[Written exercise]
In the email thread on quantum probabilities, what is the probability that a spin-up silver atom passes a second S-G magnet, angled at alpha to the first, in the up channel?

[Text to read]
On 16 April 2015 at 07:42, meekerdb <meeke...@verizon.net> wrote:

>  On 4/15/2015 12:58 AM, LizR wrote:
>
>  On 14 April 2015 at 14:05, meekerdb <meeke...@verizon.net> wrote:
>
>> On 4/13/2015 4:35 PM, Bruce Kellett wrote:
>>
>>> LizR wrote:
>>>
>>>> On 14 April 2015 at 00:42, Bruce Kellett <bhkell...@optusnet.com.au
>>>> <mailto:bhkell...@optusnet.com.au>> wrote:
>>>>
>>>>     The expansion of the wave function in the einselected basis of the
>>>>     measurement operator has certain coefficients. The probabilities are
>>>>     the absolute magnitudes of these squared. That is the Born Rule. MWI
>>>>     advocates try hard to derive the Born Rule from MWI, but they have
>>>>     failed to date. I think they always will fail because, as has been
>>>>     pointed out, the separate worlds of the MWI that are required before
>>>>     you can derive a probability measure already assume the Born Rule.
>>>>     The argument is at best circular, and probably even incoherent.
>>>>
>>>> In an article published in the 60s (I think) Larry Niven pointed out
>>>> that the MWI lead to the following situation - if you throw a dice you have
>>>> 6 outcomes, i.e. 6 branches. But a loaded dice should favour (say) the
>>>> branch where it lands on 6. Hence the MWI doesn't work.
>>>>
>>>> My reaction to this (when I first read it, probably several decades ago
>>>> now) was that you only have 6 MACROSCOPIC outcomes - like derivations of
>>>> the second law of thermodynamics, Niven's description of the system relies
>>>> on microstates being indistinguishable /to us/. But once you take this into
>>>> account there are more microstates ending with a 6 uppermost - and hence a
>>>> lot more than 6 branches - the MWI again makes sense using branch counting,
>>>> at least for non-quantum dice (I may not have known terms like microstates
>>>> at the time, nor was it called the MWI, but that was basically what I
>>>> thought).
>>>>
>>>
>>> I do not think that classical analogies can ever get to the heart of
>>> quantum probabilities.
>>>
>>>  Can't the same be true of any quantum event? The essential requirement
>>>> is that any quantum event leads to results which can be assigned a rational
>>>> number, rather than an irrational one. This gives us a finite number of
>>>> branches, and counting to get the probability. Or do quantum events lead to
>>>> results with irrational numbered probabilities?
>>>>
>>>
>>> Quantum probabilities are not required to be rational: any real value
>>> between 0 and 1 is possible. For example, if you prepare a Silver atom in a
>>> spin up state then pass it through another S-G magnet oriented at an angle
>>> alpha to the original, the probability that the atom will pass the second
>>> magnet in the up channel is cos^2(alpha/2). This can take on any real value
>>> in the range.

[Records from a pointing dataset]
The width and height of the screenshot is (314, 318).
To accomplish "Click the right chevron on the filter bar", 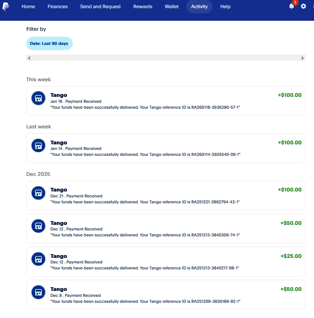I will [x=303, y=58].
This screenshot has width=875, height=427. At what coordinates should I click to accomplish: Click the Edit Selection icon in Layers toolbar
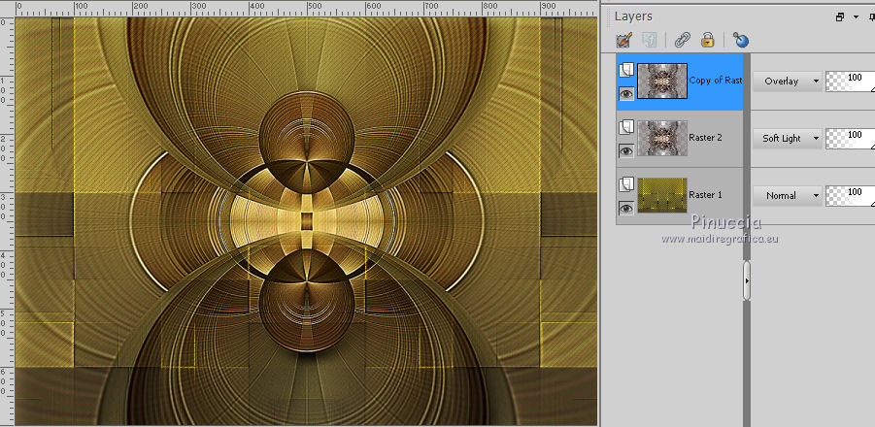[x=625, y=40]
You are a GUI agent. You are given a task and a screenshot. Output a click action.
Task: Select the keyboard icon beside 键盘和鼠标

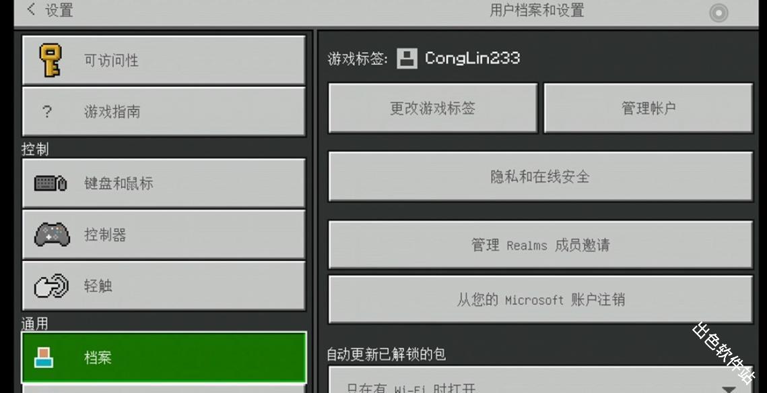tap(51, 182)
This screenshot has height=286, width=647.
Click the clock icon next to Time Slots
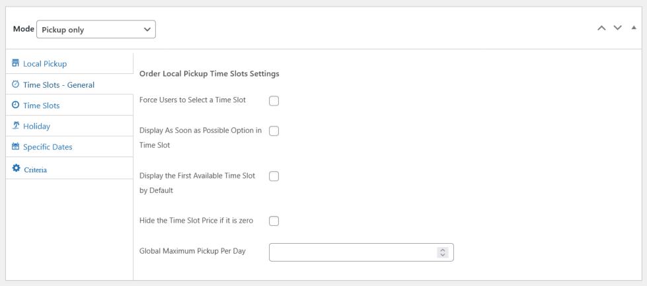[x=16, y=104]
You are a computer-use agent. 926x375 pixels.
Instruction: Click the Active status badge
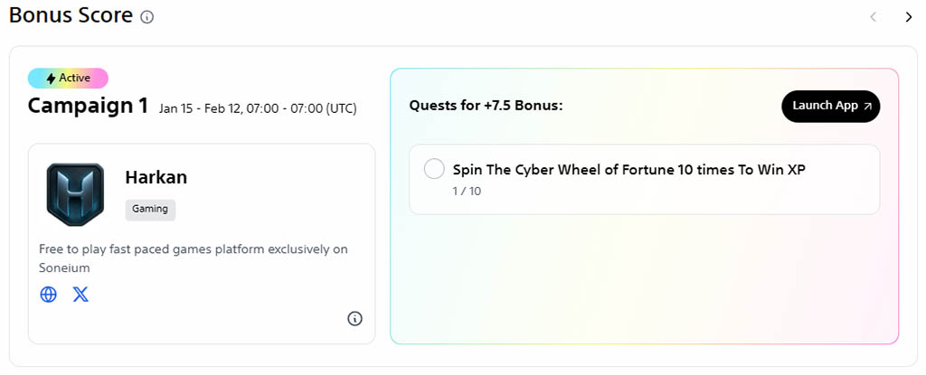tap(68, 79)
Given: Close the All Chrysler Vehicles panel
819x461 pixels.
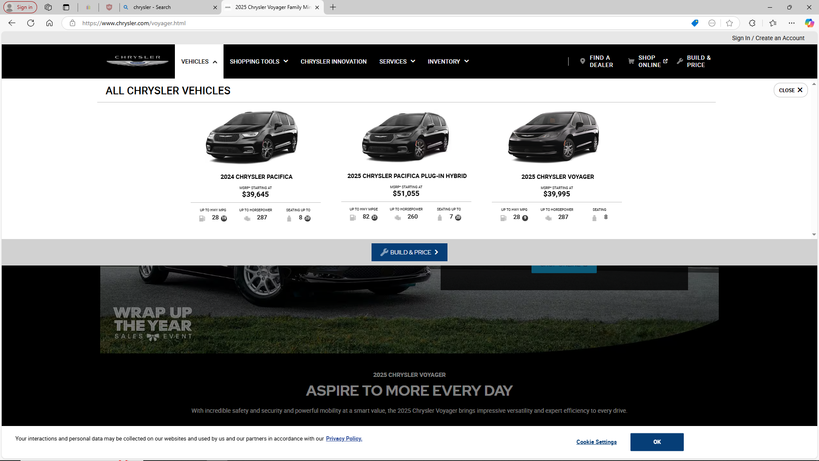Looking at the screenshot, I should click(x=790, y=90).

[Solution for this problem]
cos^2(alpha/2)